Insects-and-paper-airplanes

The Strad Issue: January 2011
Description: Rock music and gliding are among the inspirations behind a series of string quartets
Musicians: Daedalus Quartet, Benjamin Hochman (piano)
Composer: Dillon

It’s a rare achievement to combine rigorous intellectualism with wit, spontaneity and fun, but the chamber works by US composer Lawrence Dillon (currently composer in residence at the University of Carolina School of the Arts) featured on this disc achieve it magnificently. Taking the age-old forms of fugue, aria and rondo as his starting points, he constructs 21st-century explorations that embrace rock riffs, musical gusts of wind, the darting flight of insects and the graceful but doomed gliding of paper aeroplanes – the latter two giving the disc its title.
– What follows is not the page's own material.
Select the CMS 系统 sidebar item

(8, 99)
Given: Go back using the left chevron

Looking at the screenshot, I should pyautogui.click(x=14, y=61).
The players of the Daedalus Quartet, who premiered two of the three quartets, prove ideal performers in combining precise articulation with a real sense of enthusiasm and fun. They deliver the rock-inspired rhythms in the Fourth Quartet with an appropriate power and swagger, yet they are lithe and nimble in some of its fleeter passages. First violinist Min-Young Kim has some sweet-toned solos in the first movement, and there’s vibrant rhythmic playing from cellist Raman Ramakrishnan throughout the work. The players clearly relish the Second Quartet’s six depictions of flight, but ironically most impressive is the fifth movement playground tableau ‘Swings’, whose affecting melody of childlike simplicity they offer with poignant elegance and grace. The beautifully nuanced playing continues in the piano quartet What Happened, although the recording here seems to favour the piano, often at the expense of the strings.